How often do you set margin on absolute positioned elements? I rarely do it and might even say I've never done it. I mean, the whole point of absolute positioning is to place an element in its container. What's there to margin?

But while reading Josh Comeau's guide on div centering, I learned a CSS trick that I will remember.

Let's say you want to center a modal — how do you do it?

For years, I moved the element to the middle and then moved it back by its half width and height. Et voilà!

.box {
  position: absolute;
  top: 50%;
  left: 50%;
  translate: -50% -50%;
}

While this approach works, it always felt clunky. An alternative is not to rely on absolute positioning with flexbox or grid. And that's fair, but what if we still want to center with position: absolute?

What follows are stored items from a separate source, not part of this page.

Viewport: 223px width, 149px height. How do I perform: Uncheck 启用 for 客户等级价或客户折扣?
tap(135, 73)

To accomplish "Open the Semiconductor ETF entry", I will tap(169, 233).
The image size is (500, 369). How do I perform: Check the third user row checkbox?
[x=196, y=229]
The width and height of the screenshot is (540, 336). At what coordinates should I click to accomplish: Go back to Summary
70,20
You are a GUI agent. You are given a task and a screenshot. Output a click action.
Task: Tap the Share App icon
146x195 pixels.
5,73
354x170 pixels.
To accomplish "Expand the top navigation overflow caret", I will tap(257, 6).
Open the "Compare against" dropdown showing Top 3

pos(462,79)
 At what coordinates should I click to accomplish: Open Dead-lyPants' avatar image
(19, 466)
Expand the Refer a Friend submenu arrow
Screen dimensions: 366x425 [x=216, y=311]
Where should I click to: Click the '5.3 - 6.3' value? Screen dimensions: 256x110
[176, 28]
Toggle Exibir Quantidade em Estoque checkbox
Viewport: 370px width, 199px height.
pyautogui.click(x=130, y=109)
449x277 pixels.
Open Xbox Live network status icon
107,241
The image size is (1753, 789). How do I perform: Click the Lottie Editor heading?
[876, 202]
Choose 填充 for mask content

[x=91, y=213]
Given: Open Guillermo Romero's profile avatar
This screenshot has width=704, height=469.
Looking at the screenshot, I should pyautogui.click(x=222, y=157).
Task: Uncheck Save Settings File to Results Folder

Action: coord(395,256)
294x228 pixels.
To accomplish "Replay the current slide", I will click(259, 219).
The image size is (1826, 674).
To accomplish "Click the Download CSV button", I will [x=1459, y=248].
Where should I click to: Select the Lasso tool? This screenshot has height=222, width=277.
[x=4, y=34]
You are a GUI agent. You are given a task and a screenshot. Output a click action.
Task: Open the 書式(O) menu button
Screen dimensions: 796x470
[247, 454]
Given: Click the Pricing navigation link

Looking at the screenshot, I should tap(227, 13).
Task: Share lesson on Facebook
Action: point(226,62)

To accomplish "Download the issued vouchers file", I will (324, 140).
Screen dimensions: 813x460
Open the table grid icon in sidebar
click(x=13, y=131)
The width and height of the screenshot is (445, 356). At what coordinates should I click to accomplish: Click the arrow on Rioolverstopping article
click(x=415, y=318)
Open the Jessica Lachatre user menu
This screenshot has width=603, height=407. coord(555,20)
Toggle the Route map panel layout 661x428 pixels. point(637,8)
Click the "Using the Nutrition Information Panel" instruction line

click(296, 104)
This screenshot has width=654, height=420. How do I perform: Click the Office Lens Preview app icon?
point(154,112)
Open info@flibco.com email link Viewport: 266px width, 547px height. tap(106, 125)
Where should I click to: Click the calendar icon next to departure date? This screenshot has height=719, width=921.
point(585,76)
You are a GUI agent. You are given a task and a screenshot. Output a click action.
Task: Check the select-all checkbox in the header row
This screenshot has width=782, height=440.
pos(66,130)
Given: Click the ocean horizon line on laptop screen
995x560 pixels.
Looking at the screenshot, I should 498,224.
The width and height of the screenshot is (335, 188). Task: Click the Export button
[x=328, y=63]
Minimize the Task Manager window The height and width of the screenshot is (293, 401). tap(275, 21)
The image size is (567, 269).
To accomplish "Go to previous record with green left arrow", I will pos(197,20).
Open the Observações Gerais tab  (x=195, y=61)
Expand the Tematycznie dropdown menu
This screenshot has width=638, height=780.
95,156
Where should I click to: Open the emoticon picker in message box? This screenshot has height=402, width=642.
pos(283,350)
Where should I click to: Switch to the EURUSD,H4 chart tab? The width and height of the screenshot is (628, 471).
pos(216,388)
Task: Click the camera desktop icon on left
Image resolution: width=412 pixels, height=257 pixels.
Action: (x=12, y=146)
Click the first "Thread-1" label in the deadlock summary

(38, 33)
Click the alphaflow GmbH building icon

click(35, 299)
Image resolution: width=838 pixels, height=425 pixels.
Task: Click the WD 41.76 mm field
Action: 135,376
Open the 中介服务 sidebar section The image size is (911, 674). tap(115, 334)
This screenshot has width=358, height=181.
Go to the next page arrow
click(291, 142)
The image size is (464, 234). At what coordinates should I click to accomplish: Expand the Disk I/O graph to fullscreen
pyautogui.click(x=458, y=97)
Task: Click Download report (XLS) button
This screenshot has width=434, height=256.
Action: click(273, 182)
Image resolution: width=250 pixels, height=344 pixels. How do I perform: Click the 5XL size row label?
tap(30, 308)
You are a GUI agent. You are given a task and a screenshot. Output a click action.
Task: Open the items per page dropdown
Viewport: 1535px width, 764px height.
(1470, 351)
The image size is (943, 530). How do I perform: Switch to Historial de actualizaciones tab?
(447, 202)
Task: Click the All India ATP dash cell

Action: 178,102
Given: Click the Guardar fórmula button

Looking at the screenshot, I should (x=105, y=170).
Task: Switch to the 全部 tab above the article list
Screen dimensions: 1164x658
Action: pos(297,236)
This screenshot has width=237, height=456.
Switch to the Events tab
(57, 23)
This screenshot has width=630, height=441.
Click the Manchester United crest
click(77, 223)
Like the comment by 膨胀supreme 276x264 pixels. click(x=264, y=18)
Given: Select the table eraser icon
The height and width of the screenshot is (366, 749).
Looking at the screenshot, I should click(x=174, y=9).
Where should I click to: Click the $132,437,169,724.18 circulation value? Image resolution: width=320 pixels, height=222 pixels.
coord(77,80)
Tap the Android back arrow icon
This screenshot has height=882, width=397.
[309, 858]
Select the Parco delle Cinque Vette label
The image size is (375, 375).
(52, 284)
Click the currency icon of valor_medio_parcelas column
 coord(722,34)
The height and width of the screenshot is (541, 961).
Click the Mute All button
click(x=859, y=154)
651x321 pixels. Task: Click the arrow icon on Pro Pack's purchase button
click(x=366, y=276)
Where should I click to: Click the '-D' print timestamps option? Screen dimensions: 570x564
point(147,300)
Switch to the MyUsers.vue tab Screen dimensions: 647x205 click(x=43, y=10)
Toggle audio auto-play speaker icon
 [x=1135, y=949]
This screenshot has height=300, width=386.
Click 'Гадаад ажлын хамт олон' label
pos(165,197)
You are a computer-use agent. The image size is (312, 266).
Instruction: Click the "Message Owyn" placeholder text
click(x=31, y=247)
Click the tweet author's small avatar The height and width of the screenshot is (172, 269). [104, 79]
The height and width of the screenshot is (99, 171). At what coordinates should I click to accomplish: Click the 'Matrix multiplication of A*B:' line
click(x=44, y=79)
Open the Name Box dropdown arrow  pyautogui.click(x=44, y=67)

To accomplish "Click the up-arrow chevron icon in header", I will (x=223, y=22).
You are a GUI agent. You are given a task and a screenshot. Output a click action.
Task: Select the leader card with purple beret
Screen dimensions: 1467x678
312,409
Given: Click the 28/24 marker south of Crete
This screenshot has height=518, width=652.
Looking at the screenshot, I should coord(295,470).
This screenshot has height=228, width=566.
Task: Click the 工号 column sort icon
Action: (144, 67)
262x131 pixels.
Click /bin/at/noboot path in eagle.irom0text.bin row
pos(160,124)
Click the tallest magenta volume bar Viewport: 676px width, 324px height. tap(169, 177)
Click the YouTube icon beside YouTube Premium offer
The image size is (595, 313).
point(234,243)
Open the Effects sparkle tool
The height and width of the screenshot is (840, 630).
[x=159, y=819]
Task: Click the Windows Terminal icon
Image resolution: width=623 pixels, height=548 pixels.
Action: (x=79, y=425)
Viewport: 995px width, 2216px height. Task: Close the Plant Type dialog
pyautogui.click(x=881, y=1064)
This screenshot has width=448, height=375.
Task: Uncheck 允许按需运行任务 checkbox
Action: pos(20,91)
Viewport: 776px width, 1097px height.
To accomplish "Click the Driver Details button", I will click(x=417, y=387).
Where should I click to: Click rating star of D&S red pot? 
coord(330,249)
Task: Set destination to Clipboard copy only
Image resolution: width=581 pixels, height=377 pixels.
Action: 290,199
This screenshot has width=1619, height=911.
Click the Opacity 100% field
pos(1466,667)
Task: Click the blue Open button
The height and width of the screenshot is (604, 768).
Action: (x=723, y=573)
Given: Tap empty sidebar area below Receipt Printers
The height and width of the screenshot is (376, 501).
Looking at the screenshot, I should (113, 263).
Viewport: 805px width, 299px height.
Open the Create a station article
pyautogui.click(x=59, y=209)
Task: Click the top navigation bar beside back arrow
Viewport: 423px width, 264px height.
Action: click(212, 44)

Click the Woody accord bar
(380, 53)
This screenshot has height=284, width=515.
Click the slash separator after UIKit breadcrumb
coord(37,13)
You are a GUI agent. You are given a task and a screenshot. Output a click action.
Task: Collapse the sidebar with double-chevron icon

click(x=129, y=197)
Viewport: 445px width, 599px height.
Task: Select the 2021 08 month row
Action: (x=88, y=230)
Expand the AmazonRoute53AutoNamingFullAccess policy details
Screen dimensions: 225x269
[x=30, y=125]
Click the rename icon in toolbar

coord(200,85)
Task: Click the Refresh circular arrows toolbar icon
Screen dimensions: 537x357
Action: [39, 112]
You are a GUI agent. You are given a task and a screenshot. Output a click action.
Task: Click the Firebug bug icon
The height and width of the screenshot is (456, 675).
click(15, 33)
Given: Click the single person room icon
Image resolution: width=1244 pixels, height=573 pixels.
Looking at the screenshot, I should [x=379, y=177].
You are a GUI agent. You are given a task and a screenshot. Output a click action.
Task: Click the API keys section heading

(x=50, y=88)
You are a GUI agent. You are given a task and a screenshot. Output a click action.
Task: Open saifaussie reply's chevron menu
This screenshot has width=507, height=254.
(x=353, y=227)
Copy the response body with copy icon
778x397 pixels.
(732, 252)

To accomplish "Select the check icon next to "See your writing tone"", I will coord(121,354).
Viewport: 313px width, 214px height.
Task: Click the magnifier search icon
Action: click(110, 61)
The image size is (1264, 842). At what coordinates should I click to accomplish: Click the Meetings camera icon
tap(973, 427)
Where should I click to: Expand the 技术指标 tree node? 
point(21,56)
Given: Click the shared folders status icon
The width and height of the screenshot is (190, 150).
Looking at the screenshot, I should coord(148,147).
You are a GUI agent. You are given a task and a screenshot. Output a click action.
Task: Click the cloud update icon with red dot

Josh taught me a nifty magic trick. Check this out. 👇

.box {
  position: absolute;
  inset: 0.5rem;
}
Hello!

Magic!

But what's going on here? If I read the Positioned Layout spec correctly, here's what's happening:

  1. The size of an absolute positioned element is calculated via its "inset" properties (top, left, inset, ...). The resulting box is then called inset-modified containing block.
  2. A defined preferred size (via width and height) can then limit an element's size inside this containing block. This result is called the used size.
  3. A defined maximum size (via max-width and max-height) can then overwrite the preferred size, again changing the used size.
  4. And here's the catch: if we now have a containing block defined via inset properties, but the element's used size is not filling it out. Then margin: auto comes into play and distributes the available space on each axis.

Holy moly!

Thanks, Josh; I'll add this trick to my toolbox!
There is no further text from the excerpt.